Wollige „Rasenmäääher“ rund um Naas
Auf den Wiesen und Hängen rund um Naas sieht man viele Schafe weiden. Es kommt somit nicht von ungefähr, dass Naas die schafreichste Gemeinde der Steiermark ist. Die köstliche Milch und das schmackhafte Fleisch der wolligen Vierbeiner werden von den Weizer Schafbauern zu den wohlschmeckenden Produkten verarbeitet. Damit werden dann regionale Gastronomiebetriebe, viele Einzel- und Großhandelsgeschäfte beliefert. Wo viele Schafe sind, gibt es auch Wolle. Karina Neuhold hat es sich mit ihrer Woll-Welt zum Ziel gesetzt, den Wert der heimischen Schafwolle wiederherzustellen. In ihrem Bergbauernhof auf 700 m Höhe werden nicht nur Schafe gehalten, sondern auch deren Wolle in Handarbeit und mit viel Liebe zum Detail zu kunstvollen Unikaten verarbeitet. Im 200 Jahre alten Bauernhaus können diese Filz- und Wollstücke besichtigt werden.

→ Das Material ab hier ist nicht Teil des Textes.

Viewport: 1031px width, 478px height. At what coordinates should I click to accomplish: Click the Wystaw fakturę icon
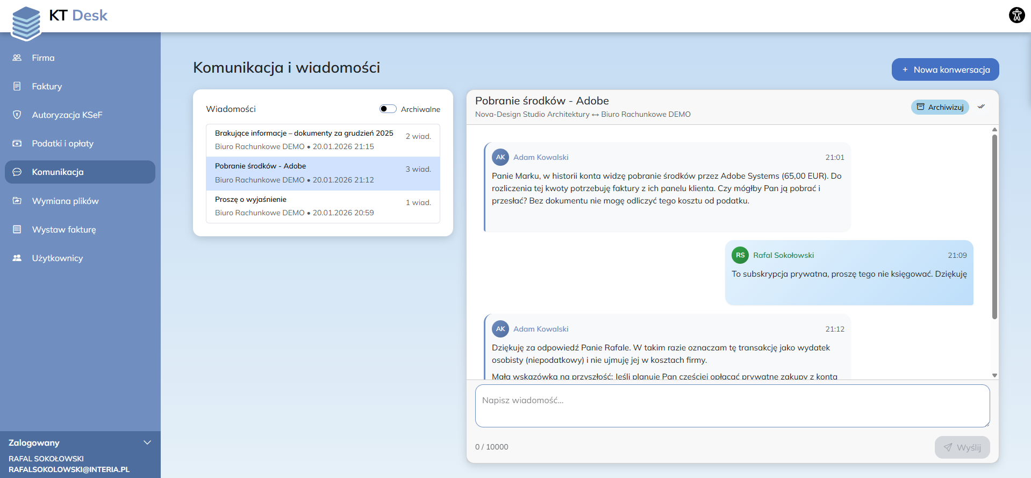tap(17, 229)
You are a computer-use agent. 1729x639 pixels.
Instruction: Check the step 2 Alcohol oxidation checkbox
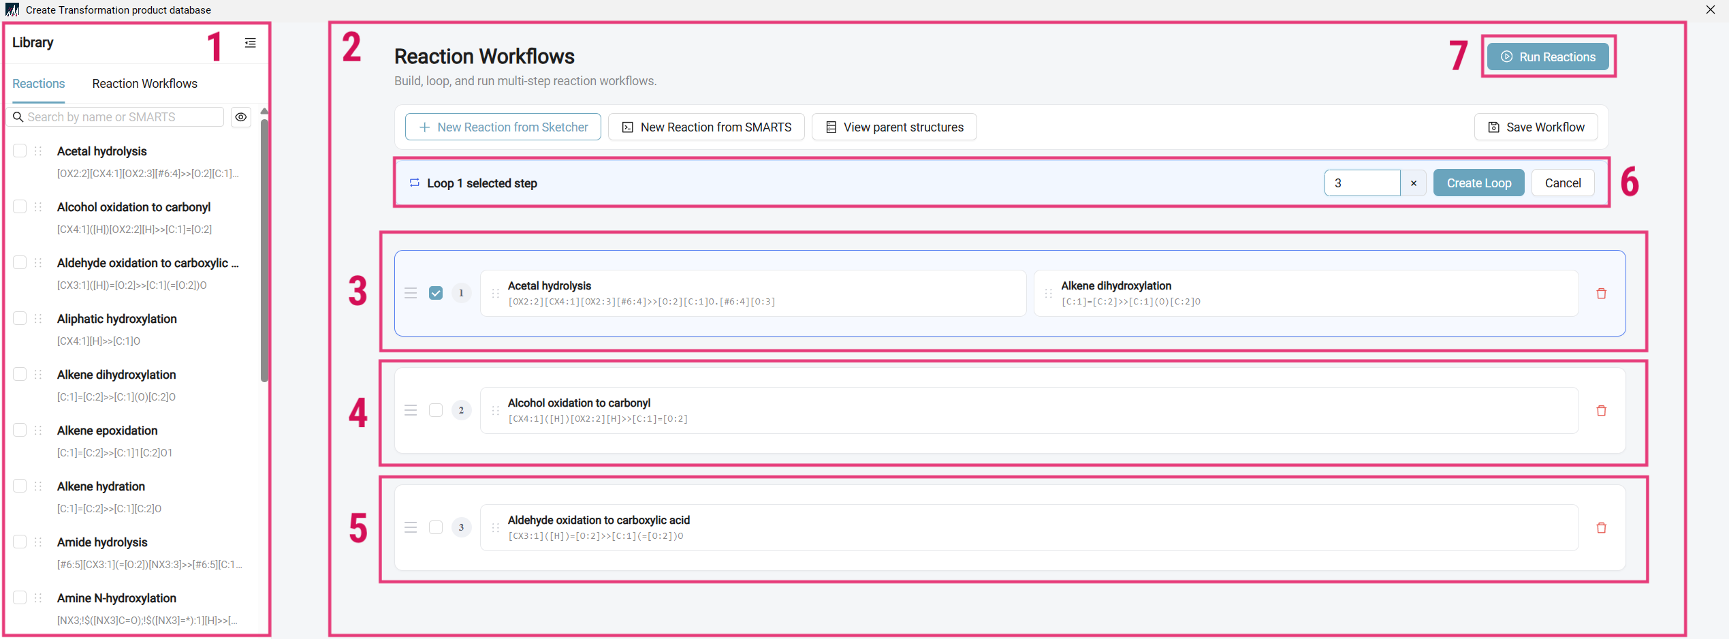point(436,410)
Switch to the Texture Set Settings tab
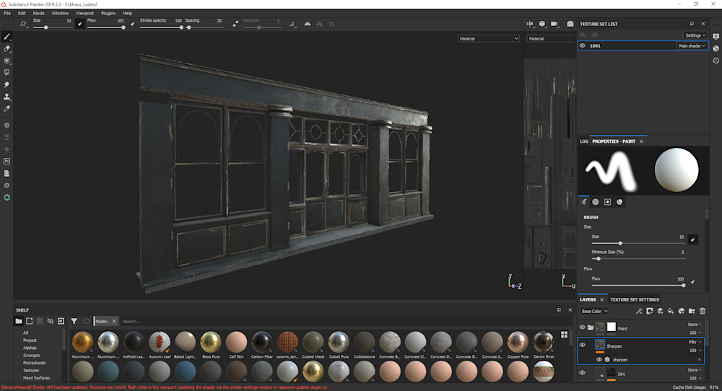This screenshot has height=391, width=722. pos(635,299)
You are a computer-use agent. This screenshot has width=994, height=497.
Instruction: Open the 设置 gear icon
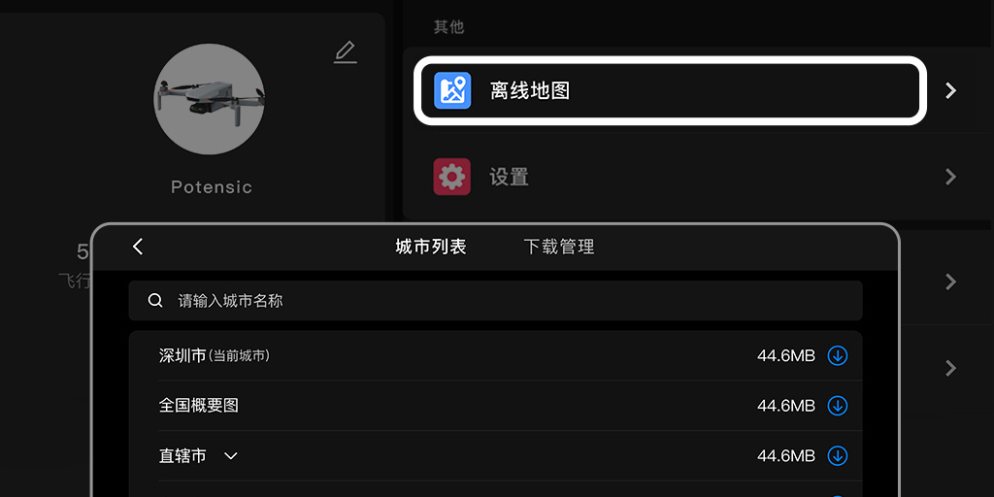[x=452, y=177]
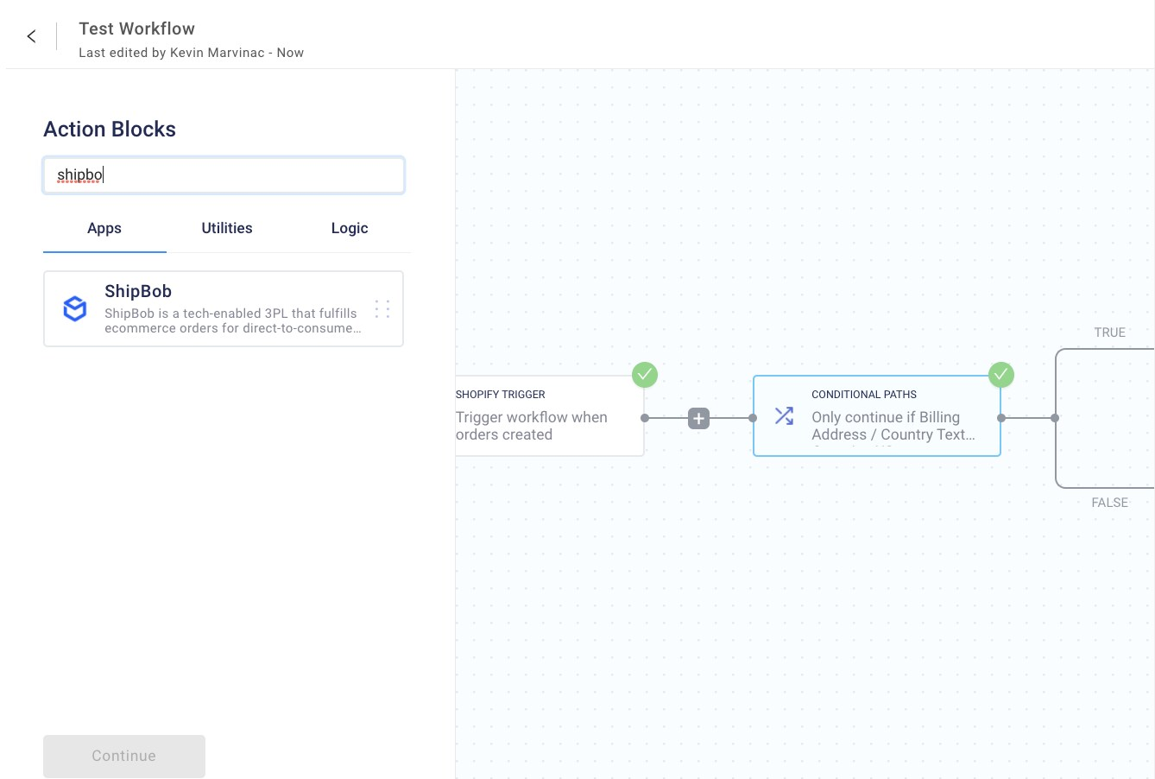Screen dimensions: 1155x779
Task: Select the Conditional Paths node
Action: click(877, 415)
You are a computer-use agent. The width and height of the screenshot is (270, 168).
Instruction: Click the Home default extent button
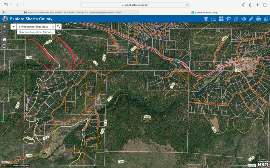point(4,40)
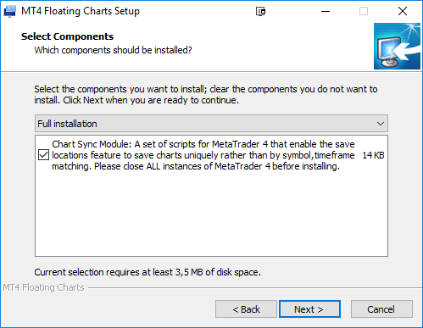Click the Full installation text in combo box

pyautogui.click(x=67, y=124)
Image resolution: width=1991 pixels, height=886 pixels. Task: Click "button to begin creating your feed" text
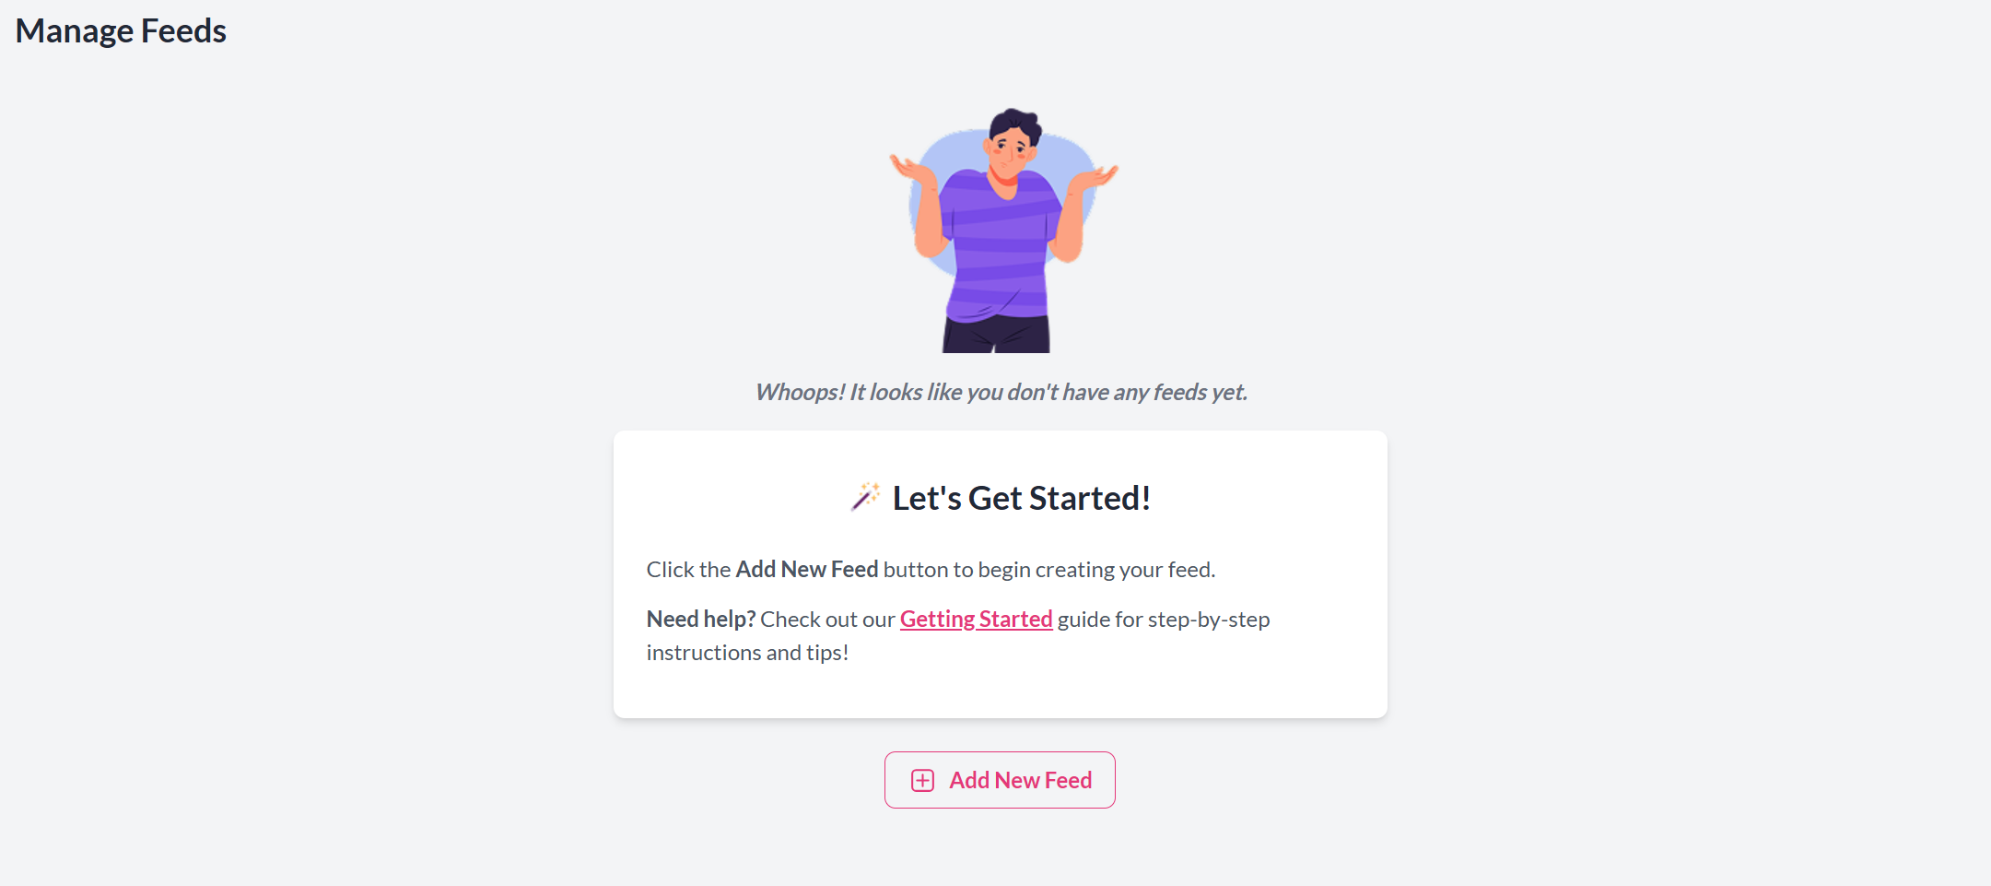coord(1048,570)
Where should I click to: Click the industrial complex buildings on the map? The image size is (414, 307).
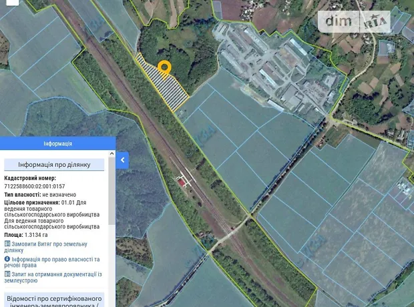click(280, 73)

Karinas Wollwelt – eine besondere Attraktion in Naas.
Mit ihrer Wollwelt hat sich Karina Neuhold einen Traum verwirklicht. Aber lassen wir sie selbst ihre Geschichte erzählen:
„Ich bin auf einem Bauernhof aufgewachsen. Im Alter von 18 Jahren bekam ich ein Schaf mit wunderbar weicher Wolle. Mein großer Vorsatz war, dass ich mir aus dieser Wolle meines Lieblings etwas zum Anziehen fertigen wollte. Also begann ich das Spinnen zu erlernen. Später verstrickte ich Wolle zu Westen und Pullover. Bald wollte ich Farbe in meine Stücke bringen. So färbte ich wie in einer Hexenküche mit Blüten, Blättern und Wurzeln. Ich entwickelte mich ständig weiter, nach und nach erlernte ich die verschiedenen Handarbeitstechniken.“
„Mit meinem Motto „Denkbares ist machbar“ wurde meine Wollprodukt-Palette ständig größer. Vor einigen Jahren begann ich einen Teil meiner Produkte mit Kräuter-Einlagen zu kombinieren - so wird das Wohlbefinden meiner Kunden noch mehr gesteigert. Schafwolle ist eine wunderbare Naturfaser, deren Wirkung so wohltuend und ausgleichend ist. Ich gehe mit meinen Schafen und meiner Umwelt sehr sorgsam um - meine nachhaltigen Schafwollprodukte werden vollständig am Hof erzeugt“, so Karina Neuhold.